From: Chris Friesen on
On 06/24/2010 12:07 PM, Paul E. McKenney wrote:

> 3. The thread-group leader might do pthread_exit(), removing itself
> from the thread group -- and might do so while the hapless reader
> is referencing that thread.
>
> But isn't this prohibited? Or is it really legal to do a
> pthread_create() to create a new thread and then have the
> parent thread call pthread_exit()? Not something I would
> consider trying in my own code! Well, I might, just to
> be perverse, but... ;-)

I believe SUS allows the main thread to explicitly call pthread_exit(),
leaving the other threads to run. If the main() routine just returns
then it implicitly calls exit().

Chris

--
Chris Friesen
Software Developer
GENBAND
chris.friesen(a)genband.com
www.genband.com
--
To unsubscribe from this list: send the line "unsubscribe linux-kernel" in
the body of a message to majordomo(a)vger.kernel.org
More majordomo info at http://vger.kernel.org/majordomo-info.html
Please read the FAQ at http://www.tux.org/lkml/
From: Roland McGrath on
> First, what "bad things" can happen to a reader scanning a thread
> group?
>
> 1. The thread-group leader might do exec(), destroying the old
> list and forming a new one.

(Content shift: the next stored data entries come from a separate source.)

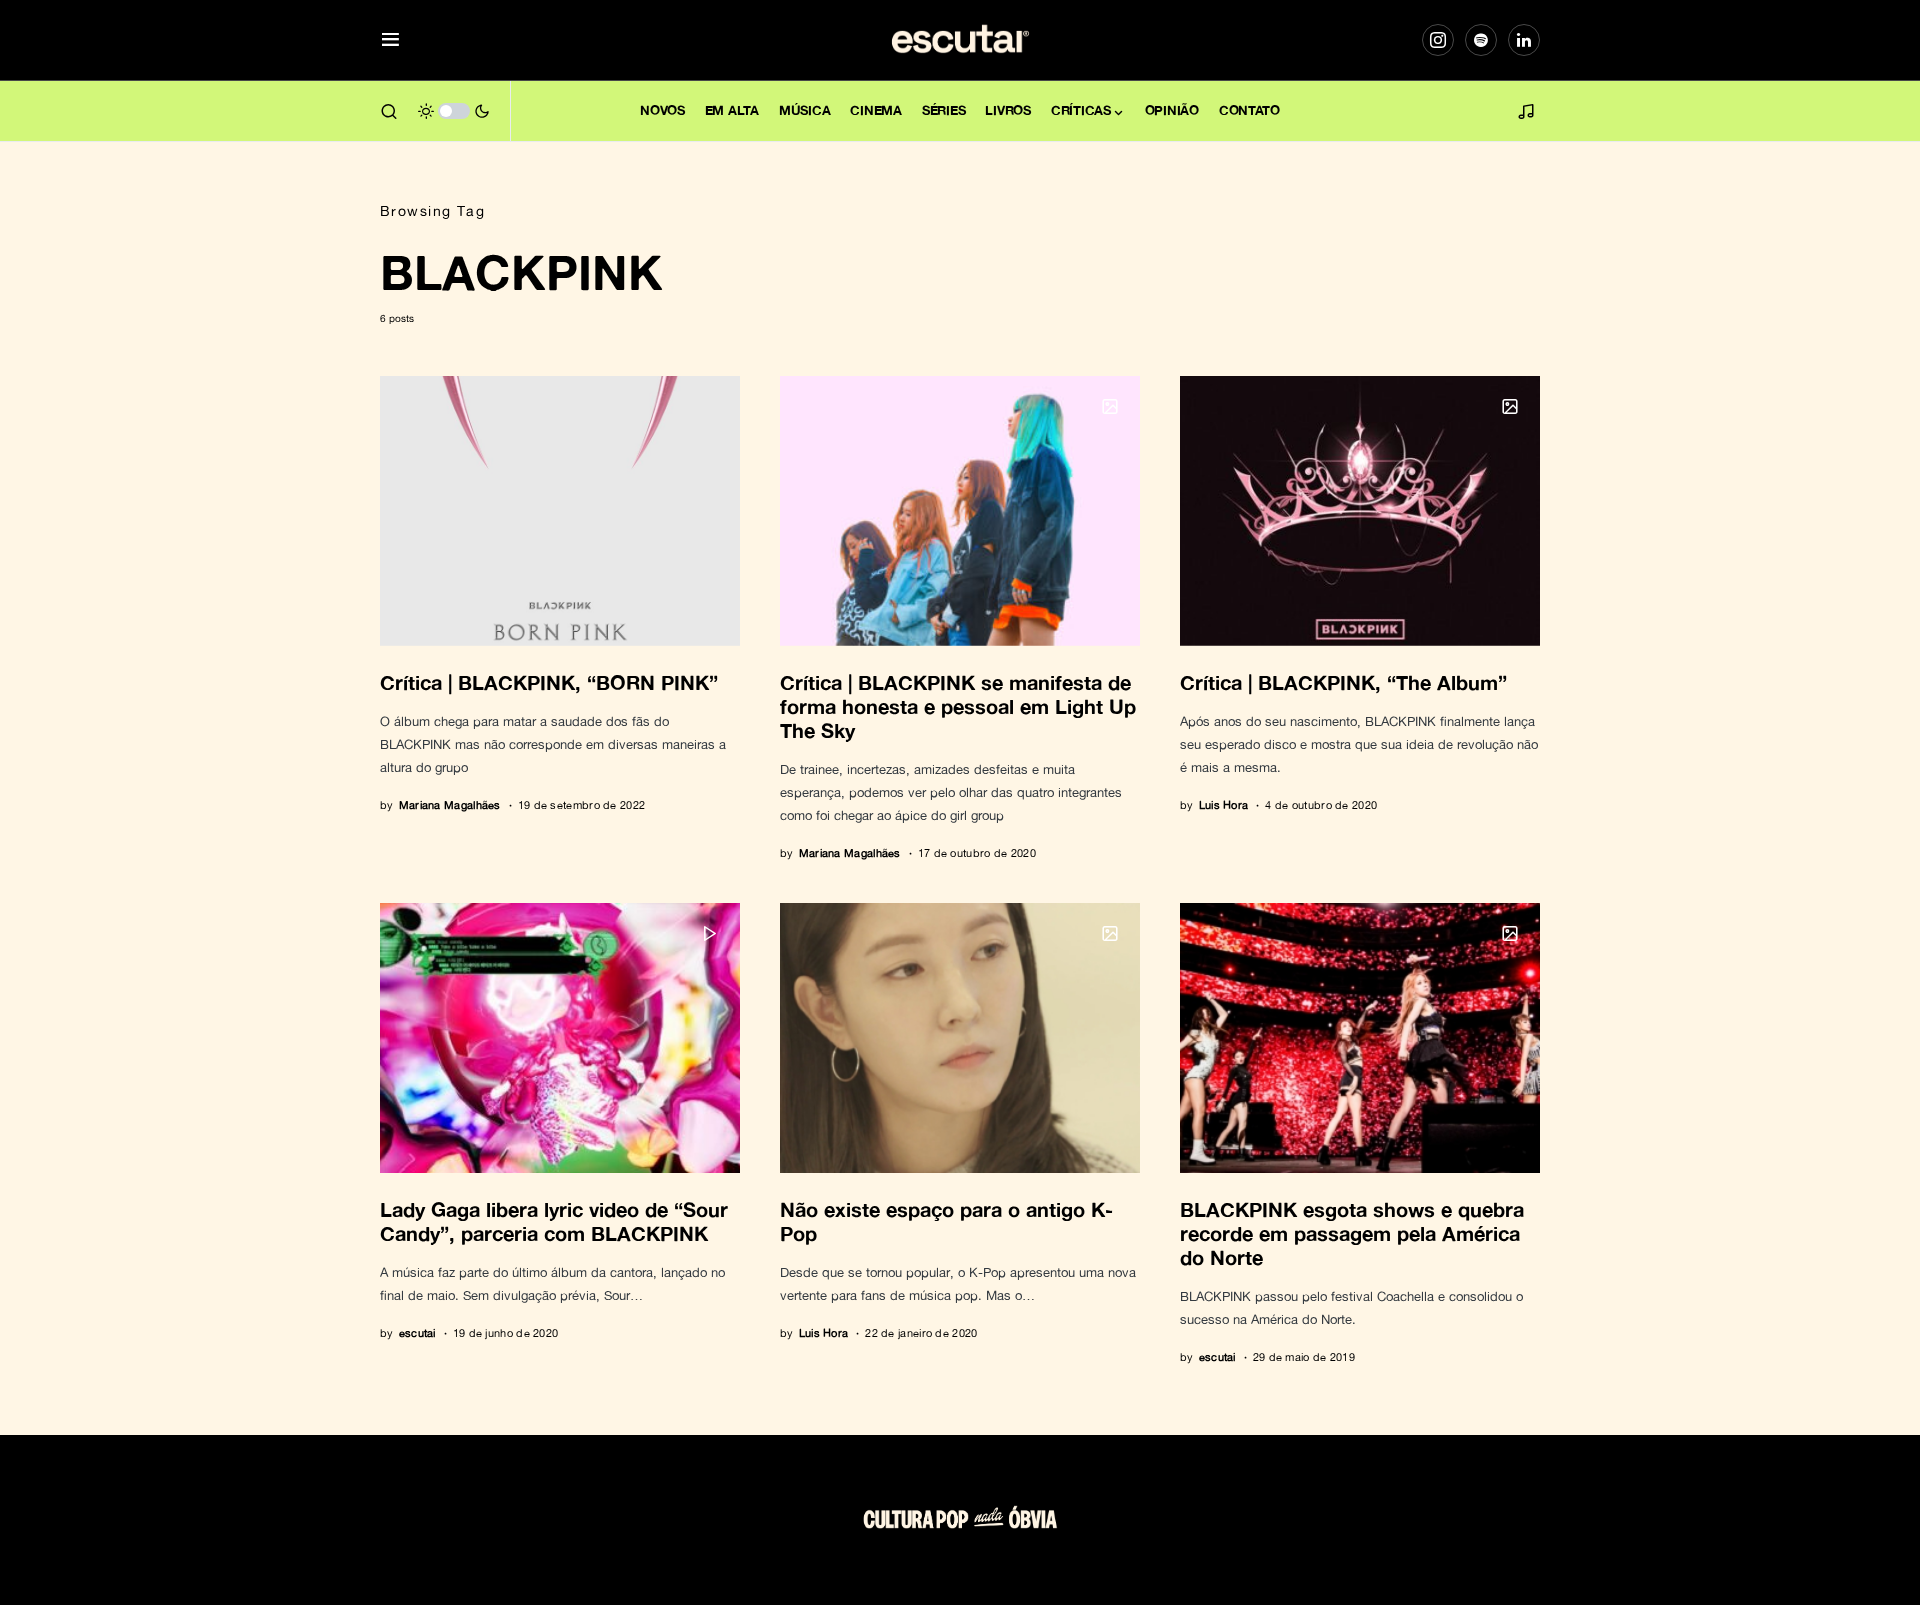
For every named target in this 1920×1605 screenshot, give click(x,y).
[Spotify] (1481, 40)
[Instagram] (1438, 40)
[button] (390, 40)
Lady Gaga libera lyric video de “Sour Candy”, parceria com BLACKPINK (554, 1221)
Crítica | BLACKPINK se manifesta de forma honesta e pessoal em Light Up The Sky (958, 706)
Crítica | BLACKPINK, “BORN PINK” (549, 682)
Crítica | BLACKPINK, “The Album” (1343, 682)
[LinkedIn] (1524, 40)
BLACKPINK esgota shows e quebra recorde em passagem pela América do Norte (1352, 1233)
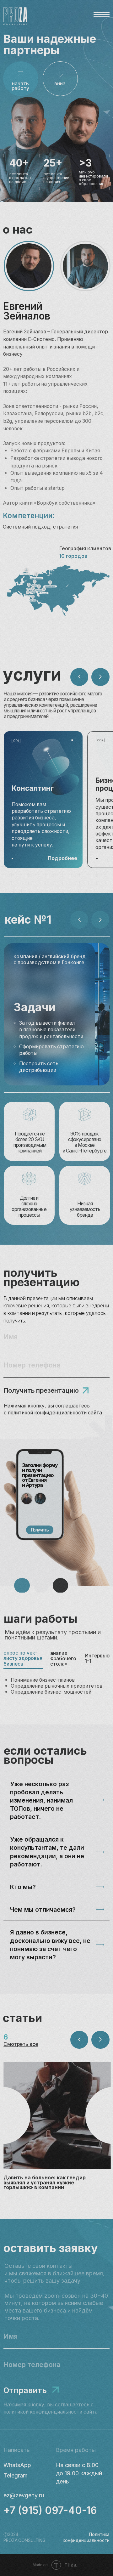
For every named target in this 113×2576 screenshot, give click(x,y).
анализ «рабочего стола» (63, 1658)
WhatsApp (17, 2465)
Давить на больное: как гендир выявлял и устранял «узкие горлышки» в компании (44, 2183)
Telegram (15, 2475)
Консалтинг (33, 788)
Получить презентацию (41, 1390)
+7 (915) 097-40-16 (50, 2510)
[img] (57, 2115)
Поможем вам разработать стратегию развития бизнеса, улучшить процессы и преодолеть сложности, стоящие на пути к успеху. (41, 824)
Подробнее (62, 858)
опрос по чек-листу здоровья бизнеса (22, 1658)
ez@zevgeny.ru (23, 2495)
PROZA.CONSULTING (24, 2540)
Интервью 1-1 (97, 1658)
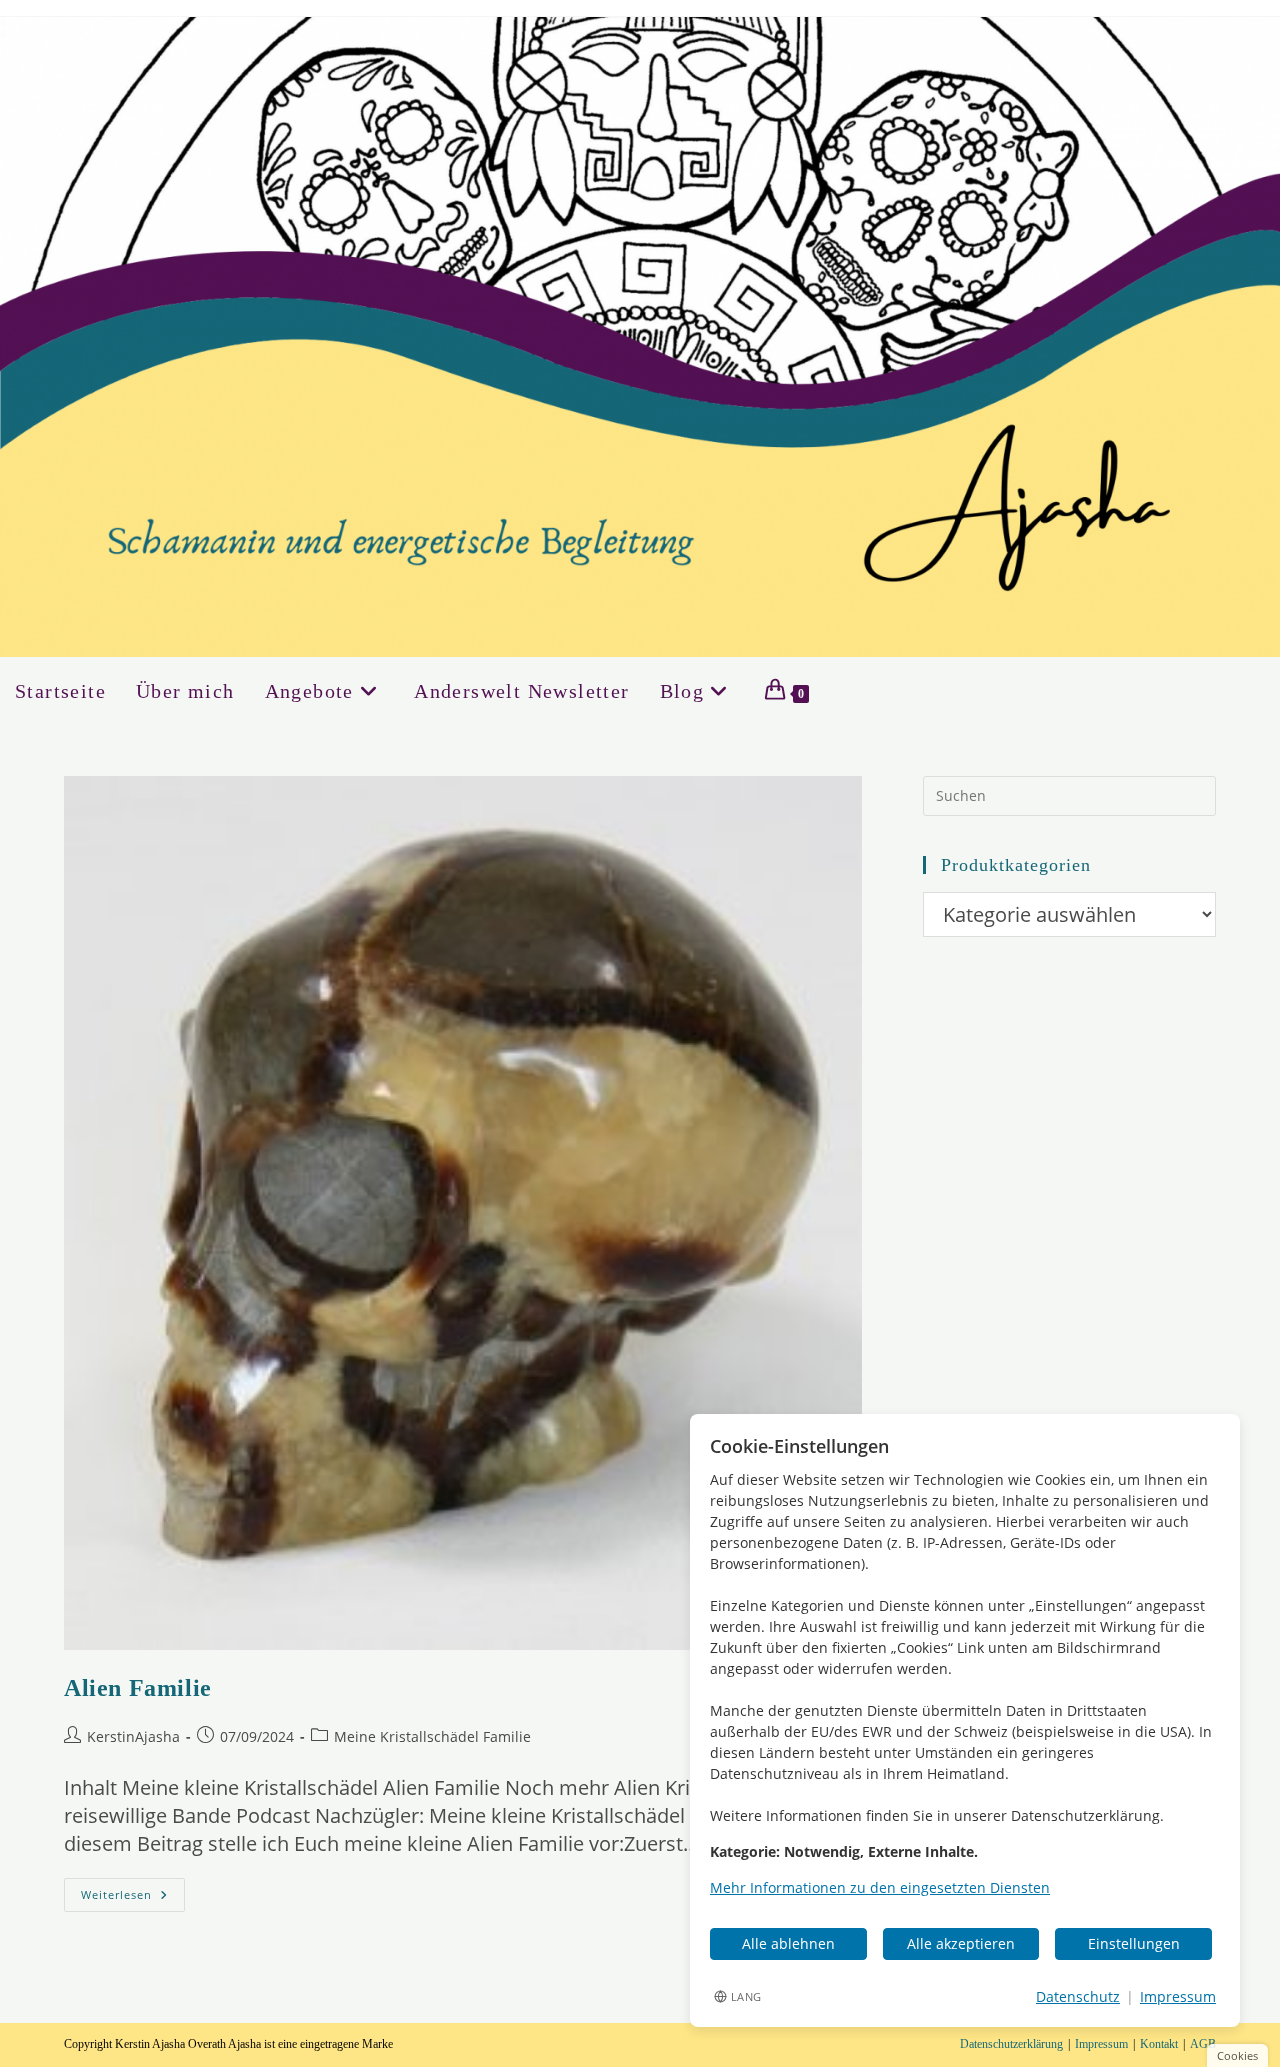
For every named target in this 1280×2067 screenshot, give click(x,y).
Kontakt (1159, 2044)
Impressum (1101, 2044)
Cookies (1237, 2055)
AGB (1203, 2044)
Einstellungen (1134, 1943)
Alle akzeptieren (961, 1943)
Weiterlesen (133, 1898)
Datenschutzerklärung (1011, 2044)
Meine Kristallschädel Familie (432, 1736)
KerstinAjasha (133, 1736)
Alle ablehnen (788, 1943)
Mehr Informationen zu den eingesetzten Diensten (880, 1887)
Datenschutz (1078, 1996)
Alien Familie (138, 1688)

In this case, we want any readers
> to stop scanning.

This doesn't do anything different (for these concerns) from just all the
other threads happening to exit right before the exec. There is no
"destroying the old" and "forming the new", it's just that all the other
threads are convinced to die now. There is no problem here.

> 2. Some other thread might do exec(), destroying the old list and
> forming a new one. In this case, we also want any readers to
> stop scanning.

Again, the list is not really destroyed, just everybody dies. What is
different here is that ->group_leader changes. This is the only time
that ever happens. Moreover, it's the only time that a task that was
previously pointed to by any ->group_leader can be reaped before the
rest of the group has already been reaped first (and thus the
thread_group made a singleton).

> 3. The thread-group leader might do pthread_exit(), removing itself
> from the thread group -- and might do so while the hapless reader
> is referencing that thread.

This is called the delay_group_leader() case. It doesn't happen in a
way that has the problems you are concerned with. The group_leader
remains in EXIT_ZOMBIE state and can't be reaped until all the other
threads have been reaped. There is no time at which any thread in the
group is in any hashes or accessible by any means after the (final)
group_leader is reaped.

> 4. Some other thread might do pthread_exit(), removing itself
> from the thread group, and again might do so while the hapless
> reader is referencing that thread. In this case, we want
> the hapless reader to continue scanning the remainder of the
> thread group.

This is the most normal case (and #1 is effectively just this repeated
by every thread in parallel).

> 5. The thread-group leader might do exit(), destroying the old
> list without forming a new one. In this case, we want any
> readers to stop scanning.

All this means is everybody is convinced to die, and the group_leader
dies too. It is not discernibly different from #6.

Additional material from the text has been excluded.